Pasal ini tidak memasukkan kriteria pelanggaran ham, kekerasan –termasuk kekerasan aparat pemerintah atau perusahaan, perlakuan diskriminasi, pelanggarn dan kerusakan lingkungan, pelaksanaan Amdal, penghormatan atas tradisi dan sistem kepercayaan masyarakat, budaya, ekosistem, kewajiban mensosialisasikan atau diseminasi pengetahuan/informasi adanya kemungkinan dampak lingkungan dari kegiatan usaha kepada msyarakat di sekitarnya, serta kewajiban untuk membagikan nilai lebih keuntungan perusahaan kepada masyarakat, dan kewajiban melakukan perbaikan lingkungan dan sosial paska kegiatan usaha yang berakhir (pasal selanjutnya harus memuat tentang sanksi-sanksi atas tidak dipenuhinya kewajiban di atas).
Pasal 16.
Pasal ini tidak memuat kewajiban penanam modal dalam pemberian jaminan, perlindungan lingkungan dan perlindungan hak kehidupan masyarakat sekitar.
Pasal 17.
Pasal ini berlogika bahwa alokasi dana perbaikan (recovery) oleh perusahaan dilakukan secara bertahap, padahal seharusnya dalam kegiatan usaha eksploitasi sumber daya alam yang tidak terbarukan maka perusahaan harus memberikan dana deposit di awal sebesar 50% dari total aset untuk menghindari eksploitasi brutal oleh perusahaan.
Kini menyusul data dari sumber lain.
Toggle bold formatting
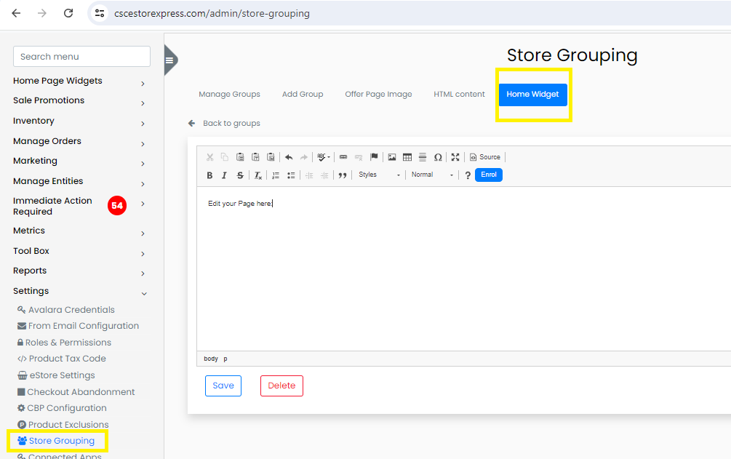This screenshot has height=459, width=731. click(210, 175)
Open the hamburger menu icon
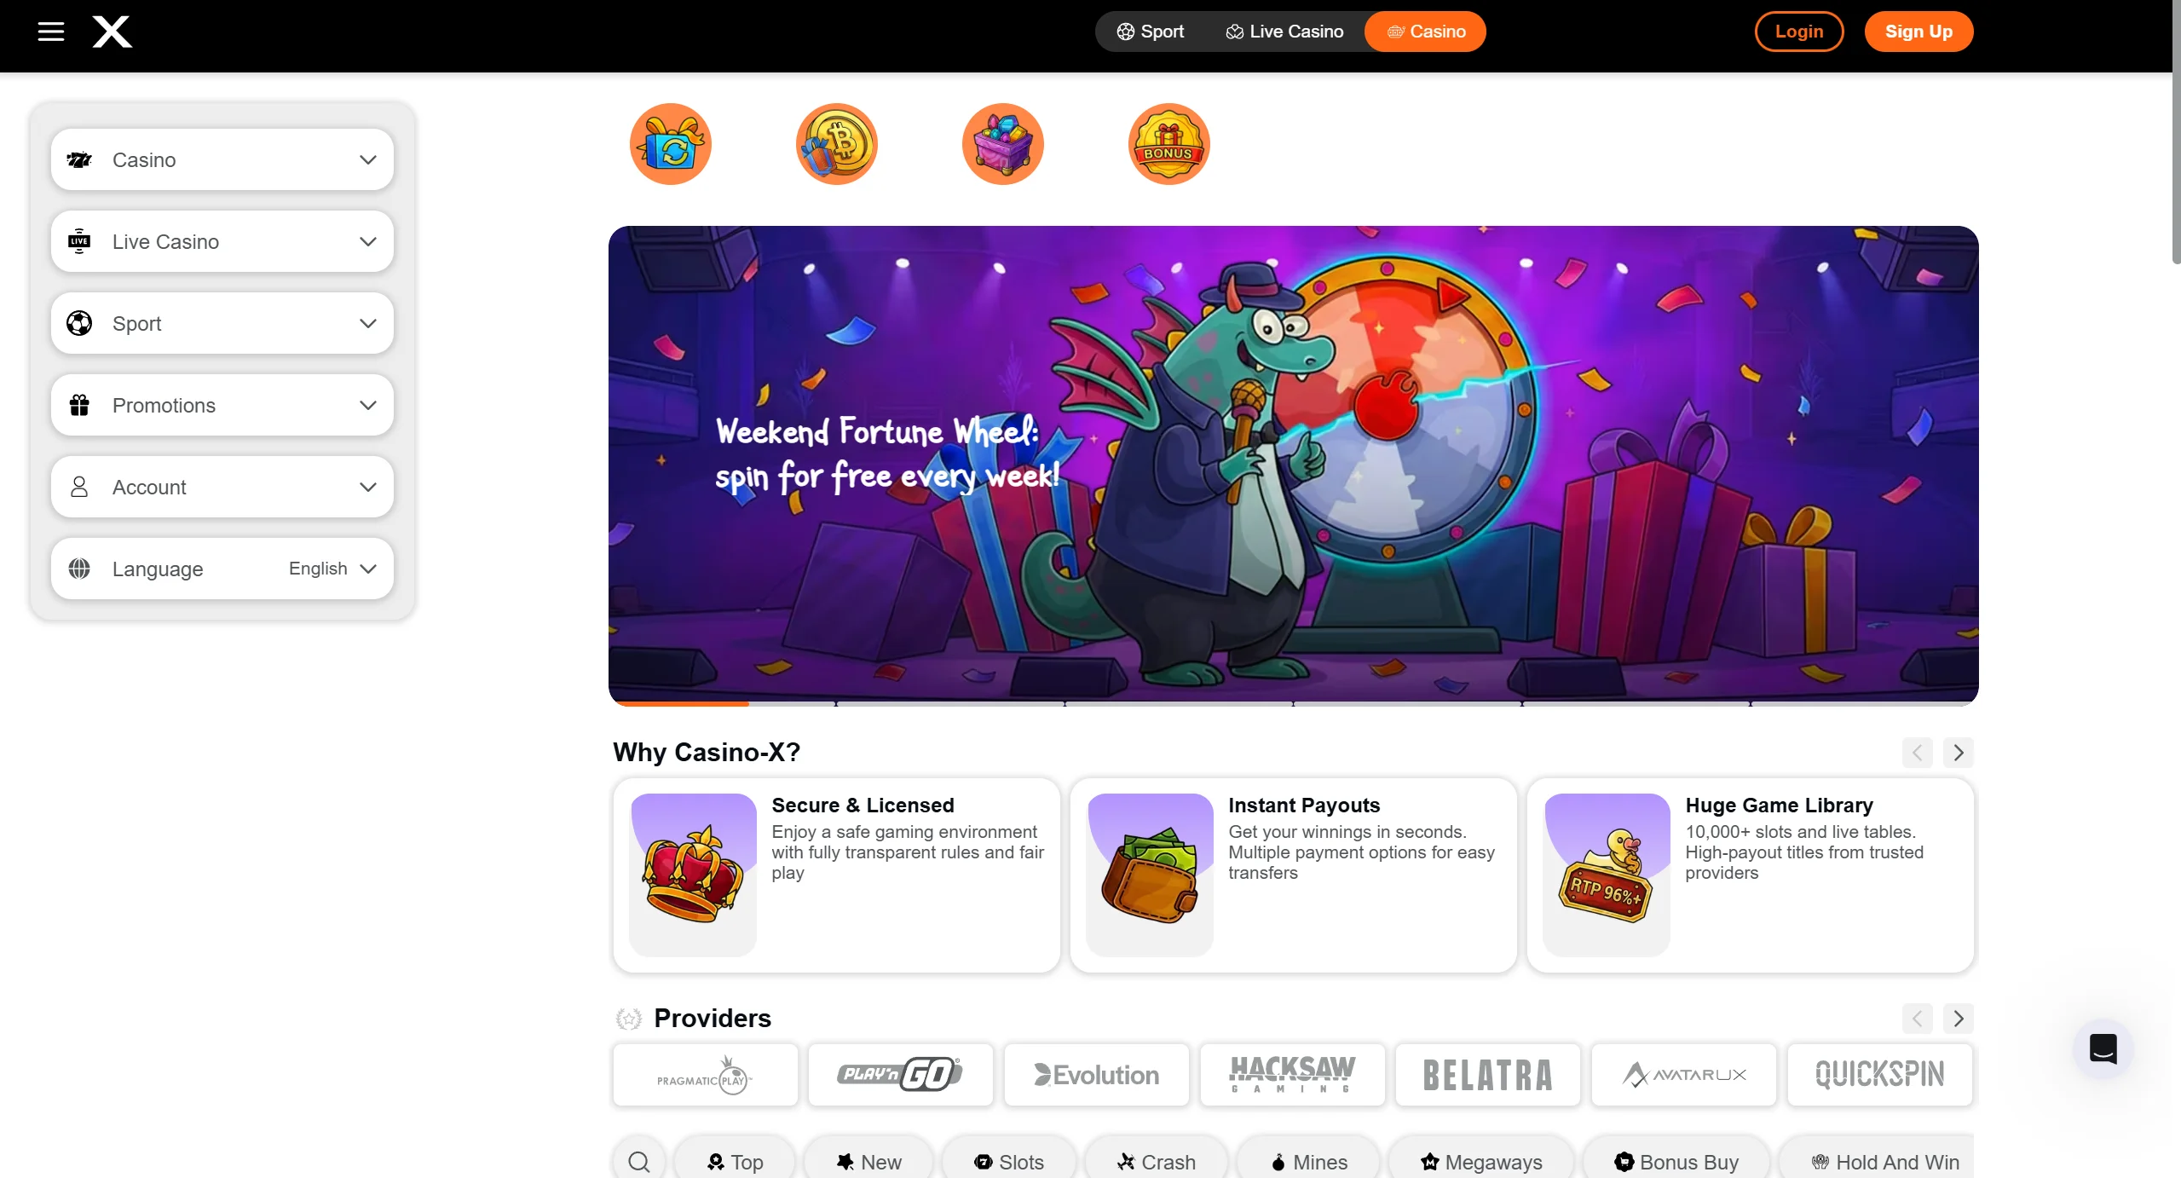The image size is (2181, 1178). (51, 32)
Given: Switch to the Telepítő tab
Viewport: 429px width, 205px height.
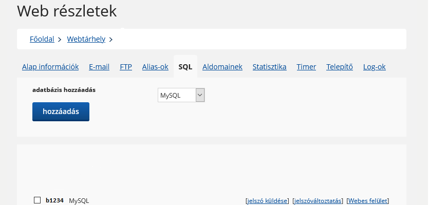Looking at the screenshot, I should click(340, 67).
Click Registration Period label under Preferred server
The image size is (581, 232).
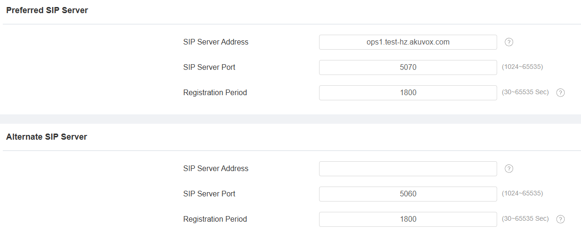pyautogui.click(x=215, y=93)
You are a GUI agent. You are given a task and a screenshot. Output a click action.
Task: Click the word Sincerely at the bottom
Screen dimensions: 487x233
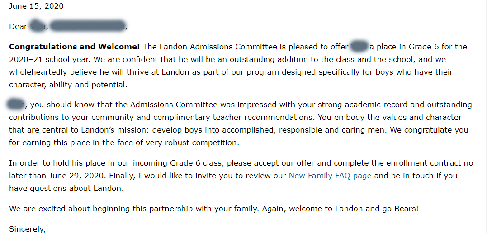coord(27,229)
Contoh kewajiban pemberian deposit perusahaan Newmont yang beroperasi di Nevada. Dalam pasal ini pemerintah tercermin melakukan langkah yang kuratif bukan preventif. Pemulihan lokasi tidak hanya berkait dengan rehabilitasi lahan secara fisik (contoh: lokasi operasional perusahan) tetapi terkait juga dengan kesehatan, dan kesiapan masyarakat sekitar.
Pasal 18.(a) Daerah terpencil tidak dapat menjadi alasan bagi pemberian fasilitas kemudahan pada penanaman modal, karena sebagian besar sektor industri ekstratif beroperasi di wilayah tersebut. (b) Bahwa pemberian pembebasan dan keringanan bea masuk barang modal atau mesin tidak akan mendorong produktifitas industri dalam negeri agar mampu memproduksi barang modal, mendorong produktiftas dan alih teknologi.
Pasal 19.
(a) Keberatan jika hak atas tanah diberikan sebagai fasilitas, sebab fasilitas itu akan mengubah hak kepemilikan dan perlindungan, kemudahan akses atas hak kepemilikan rakyat atas tanah, dan perubahan peta penguasaan atas tanah
b) Fasilitas perijinan impor, selama ini tidak pernah jelas tentang peraturan mengenai impor, apalagi adanya pemberian fasilitas atas impor tersebut. Impor tidak mendorong produk dalam negeri, sebaliknya impor justru membawa uang keluar bukan membawa uang masuk dalam devisa negara.
Pasal 20.]
(a) bertentangan dengan UUD 45 pasal 33 dan berlawanan dengan UU pokok Agraria. Didalam UU pokok Agraria, bagian penjelasan disebutkan bahwa Hak Guna Usaha merupakan mekanisme konversi atas hak erpacht, yang diberikan pada masa transisi dari masa revolusi 1945 untuk penataan struktur agraria. Dalam hal ini isi pasal 20 RUU Penanaman Modal tentang Hak Guna Usaha (95 tahun), Hak Guna Bangunan (80 tahun) dan Hak Pakai (70 tahun) itu berarti menghilangkan akses rakyat terhadap tanah sepanjang masa itu.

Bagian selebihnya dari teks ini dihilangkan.